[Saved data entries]
*** Begin section ***
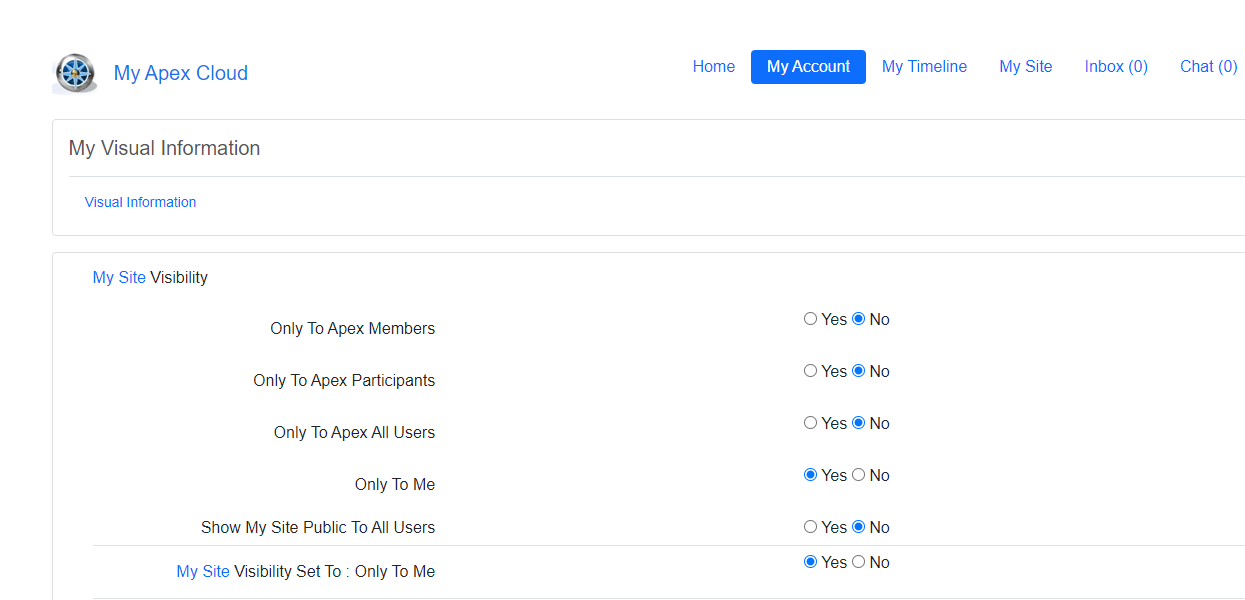This screenshot has width=1245, height=600.
Task: Choose No for Only To Apex Participants
Action: pyautogui.click(x=858, y=371)
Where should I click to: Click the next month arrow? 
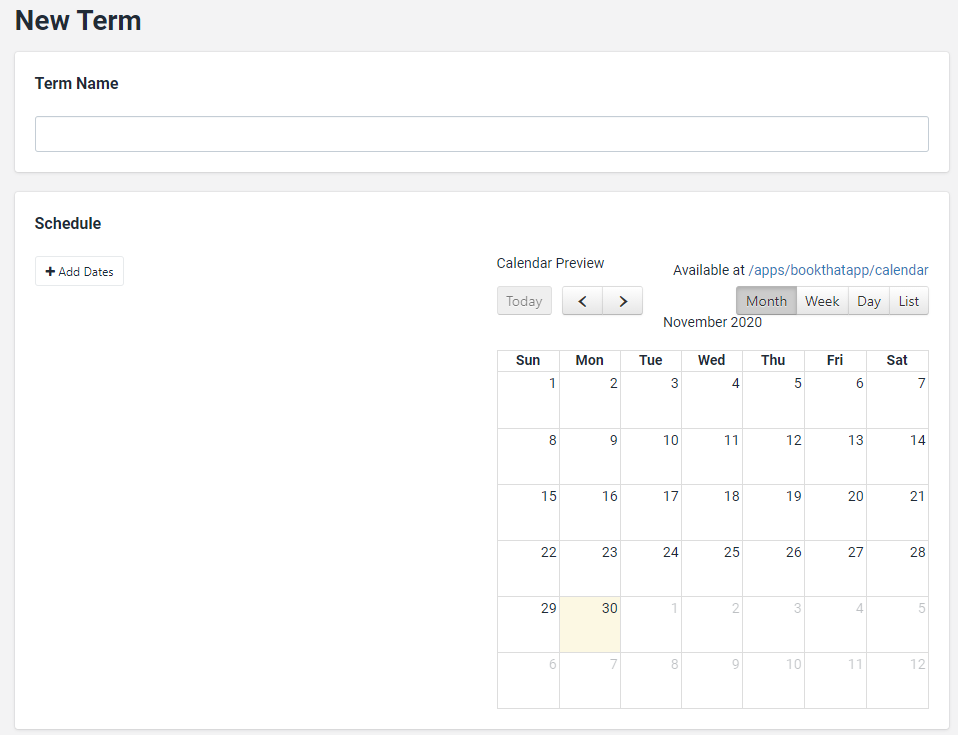click(x=622, y=301)
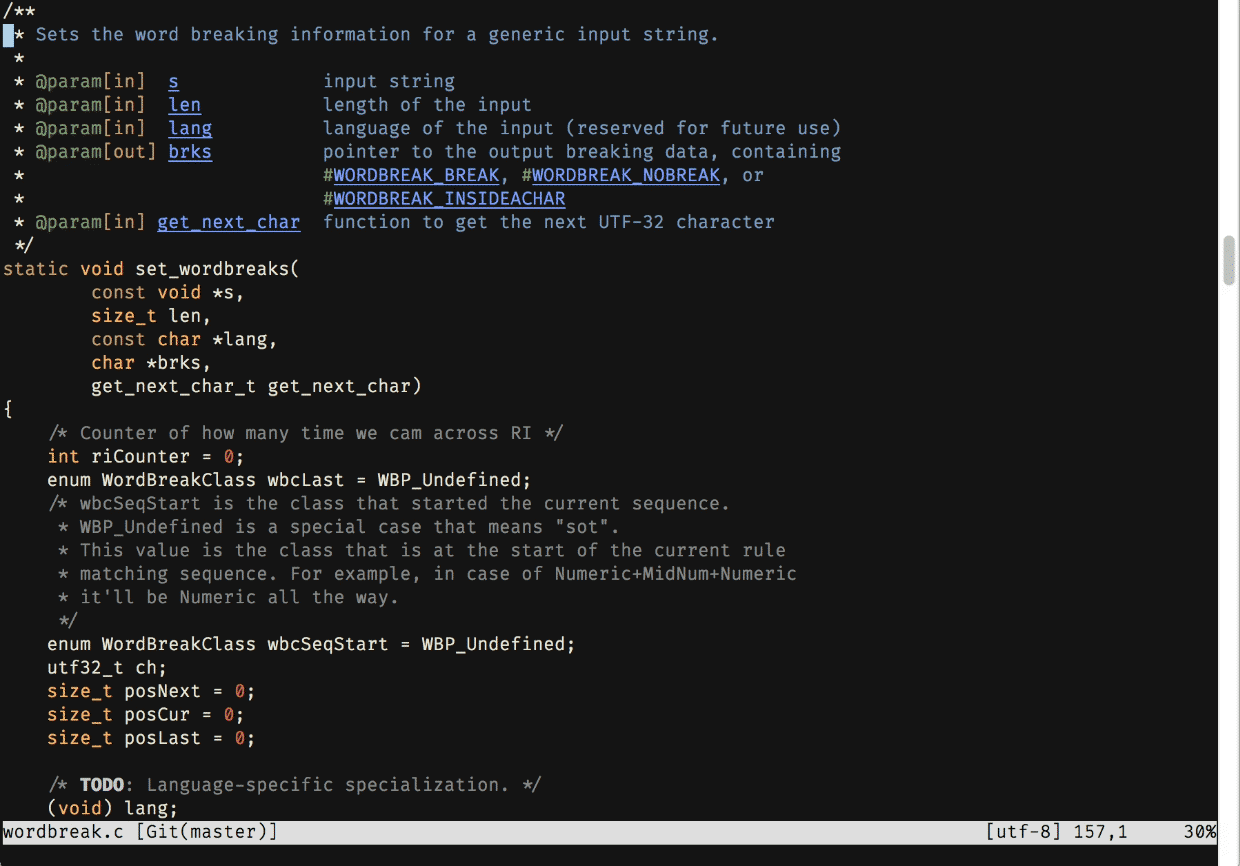Follow the underlined "lang" parameter link
The image size is (1240, 866).
[190, 128]
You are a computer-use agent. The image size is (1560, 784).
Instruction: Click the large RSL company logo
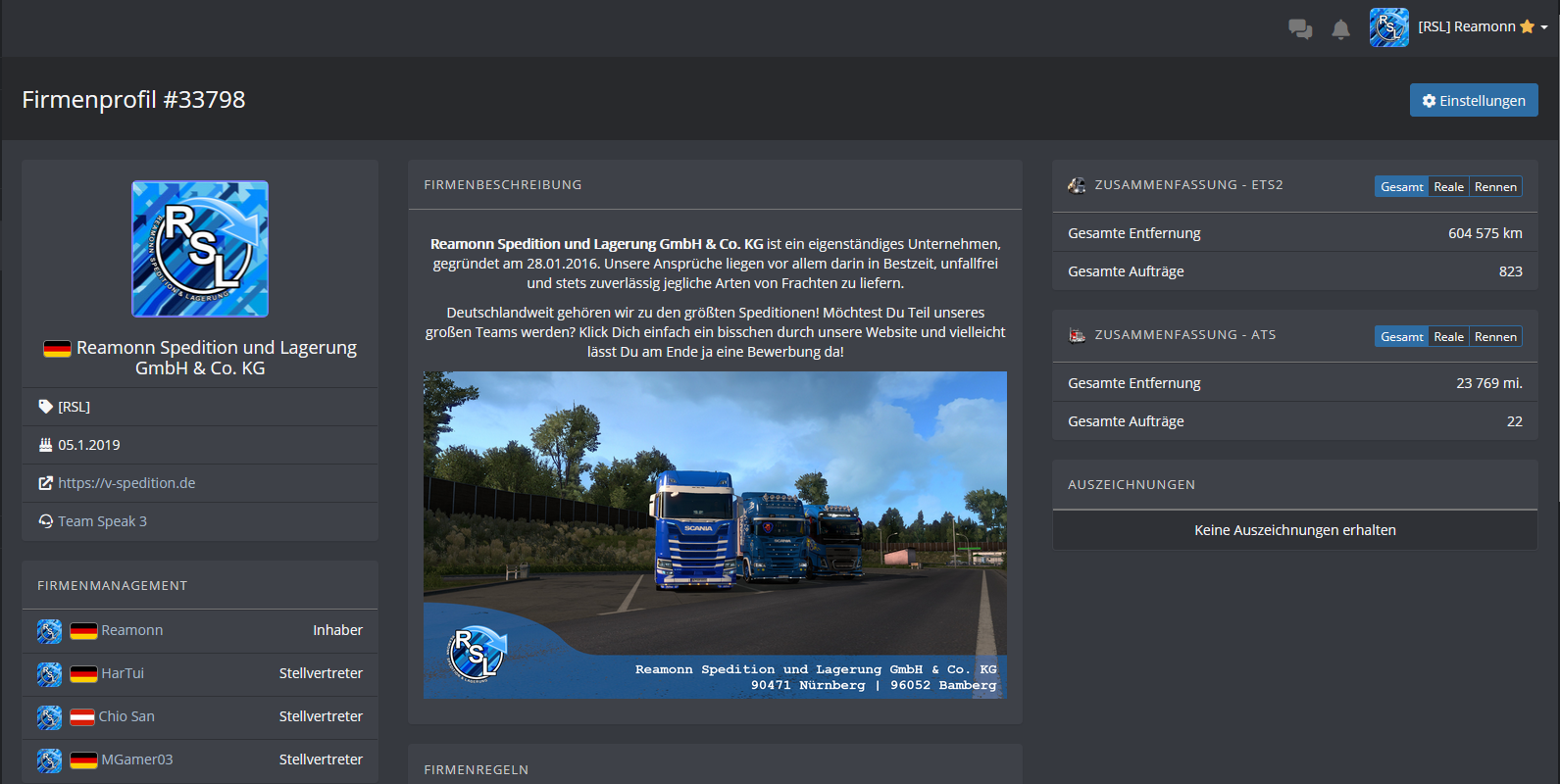point(200,249)
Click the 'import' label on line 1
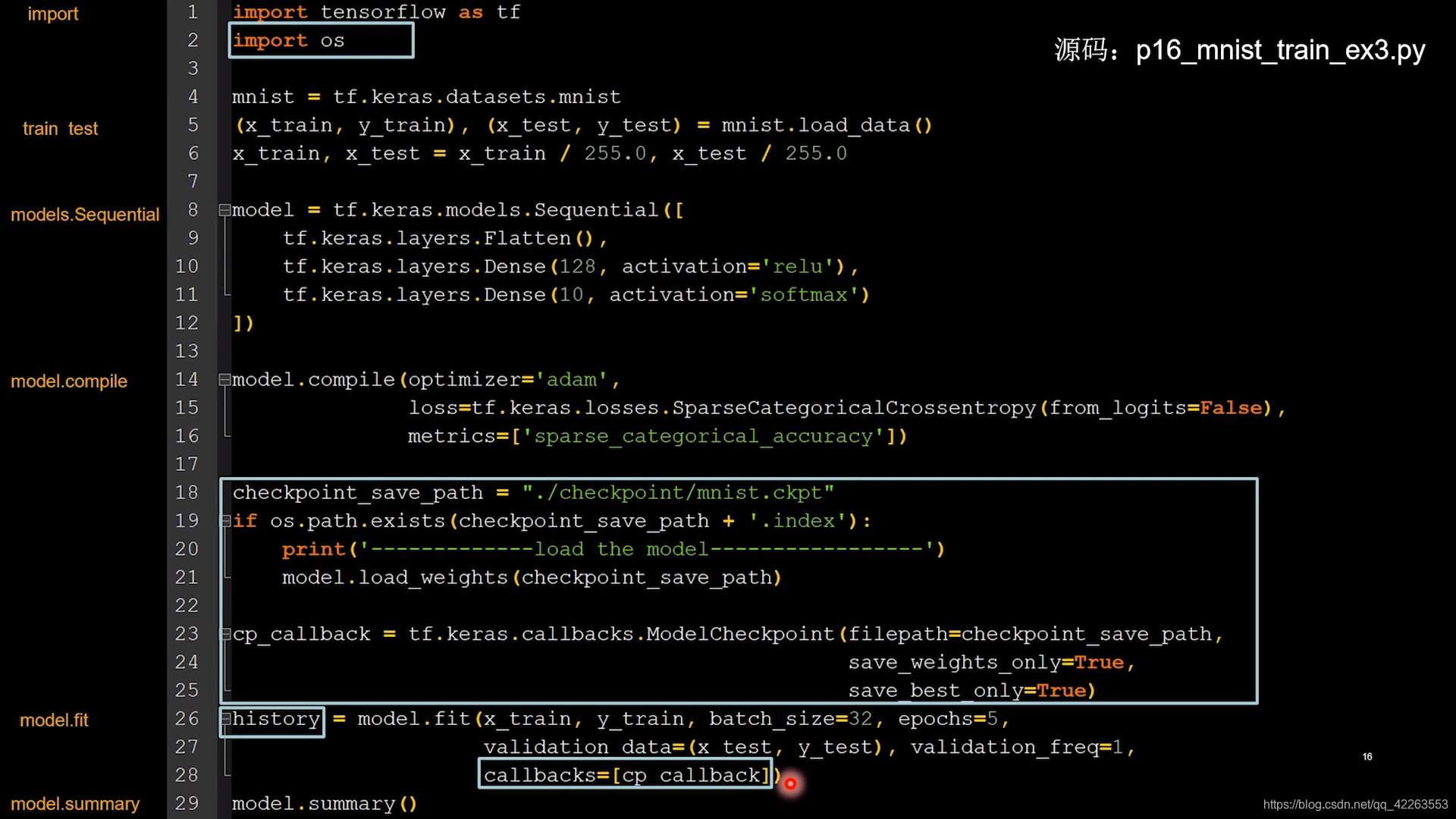The image size is (1456, 819). [52, 14]
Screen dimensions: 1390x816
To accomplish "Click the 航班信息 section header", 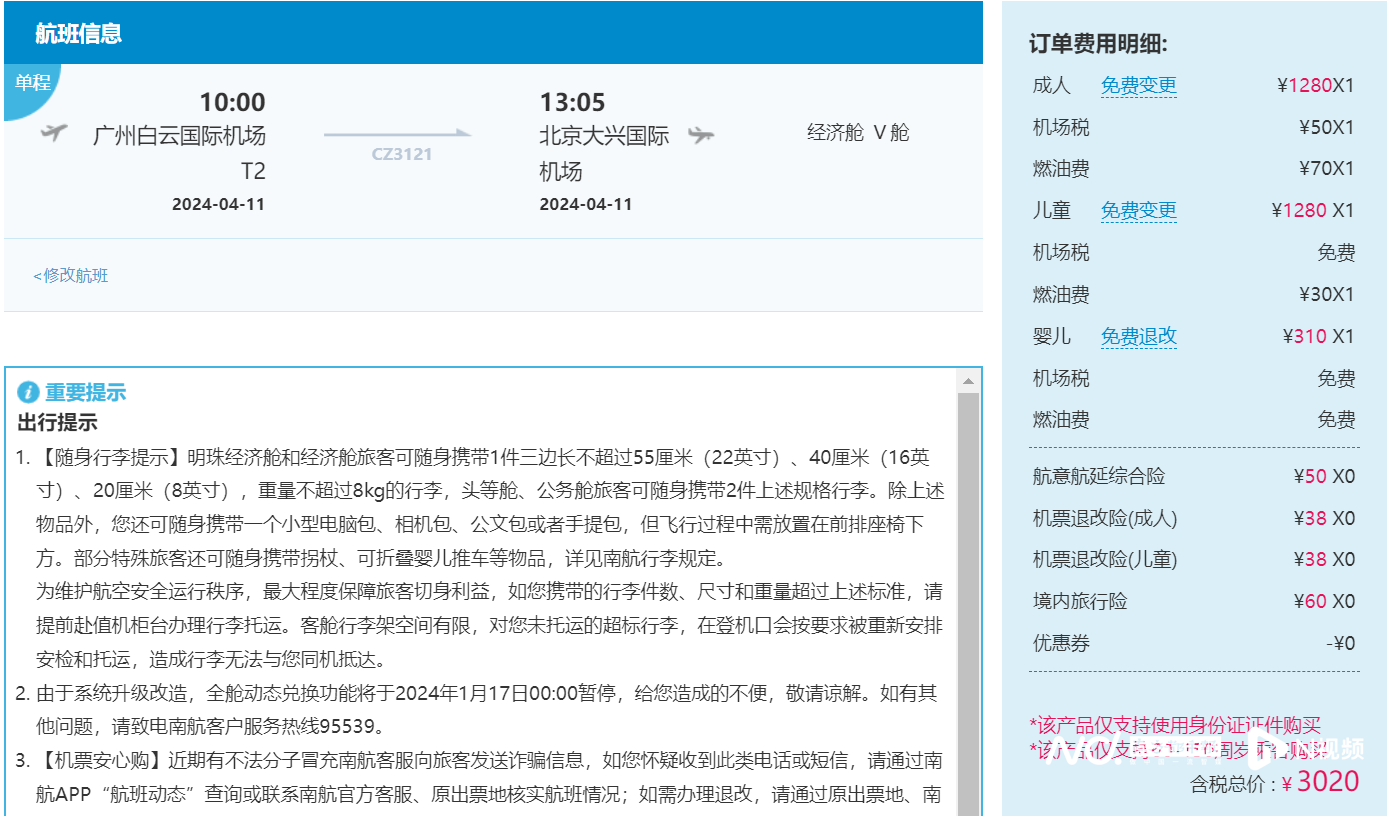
*** End section ***
[TASK DETAILS] Repeat exactly the lines above, starting at the one that contains "Where should I" and stopping at the last line of the entries, and leave out the pictures.

[ANSWER BELOW]
Where should I click to: Click the next month arrow? 
click(x=622, y=301)
Follow the underlined "lang" parameter link
The image size is (1240, 866).
[190, 128]
You are a computer-use agent. The image size is (1560, 784).
Instruction: Click the large RSL company logo
point(200,249)
Click the 'import' label on line 1
The image size is (1456, 819). [52, 14]
Screen dimensions: 1390x816
To accomplish "Click the 航班信息 section header", 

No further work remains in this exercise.